Attenzione però, ChatGPT non è dotato di autonomia di pensiero né di autonomia d’azione. Sappiamo quanto sarebbe comodo per istituzioni, più o meno autoritarie, affidare elementi sensibili del proprio apparato ad una intelligenza la cui emotività è un parametro numerico che può essere impostato a piacimento. Ma al momento ChatGPT fa quello che gli viene chiesto senza mai prendere iniziativa e nei limiti di una conversazione in chat.

Eppure ChatGPT sa già scrivere codice malevolo e, se collegato alla rete Internet, ci metterebbe poco ad usarlo massicciamente contro milioni di endpoint. Basterebbe chiederglielo.

Rassicurare talvolta significa nascondere verità banali e logiche come il fatto che le AI non si possono spegnere, per il semplice motivo che c’è sempre qualcuno che ha interesse a mantenerle accese.

Prendiamo ad esempio gli scam, truffe telematiche perpetrate su larga scala: nessuna legge ha mai impedito alle aziende di truffare le persone in Europa, utilizzando telefoni e modem dagli scantinati delle palazzine nella periferia di Nuova Delhi.
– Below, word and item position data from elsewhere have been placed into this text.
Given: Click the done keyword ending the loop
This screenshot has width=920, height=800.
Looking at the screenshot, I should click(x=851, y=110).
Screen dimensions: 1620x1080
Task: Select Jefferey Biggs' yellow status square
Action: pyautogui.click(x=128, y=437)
Quando queste aziende si doteranno di strumenti evoluti come ChatGPT, cosa gli impedirà di utilizzarli per aumentare gli effetti delle loro attività illecite? Basterà un appello di Max Tegmark a convincerli che stanno mettendo in pericolo l’umanità?

Conclusioni

La verità è che quando le tecnologie diventano realtà non ce ne possiamo più liberare e Jobe il tagliaerba ci ricorda quanto sia pericoloso accentrare il potere nelle mani di un singolo soggetto, specie se si tratta di una AI.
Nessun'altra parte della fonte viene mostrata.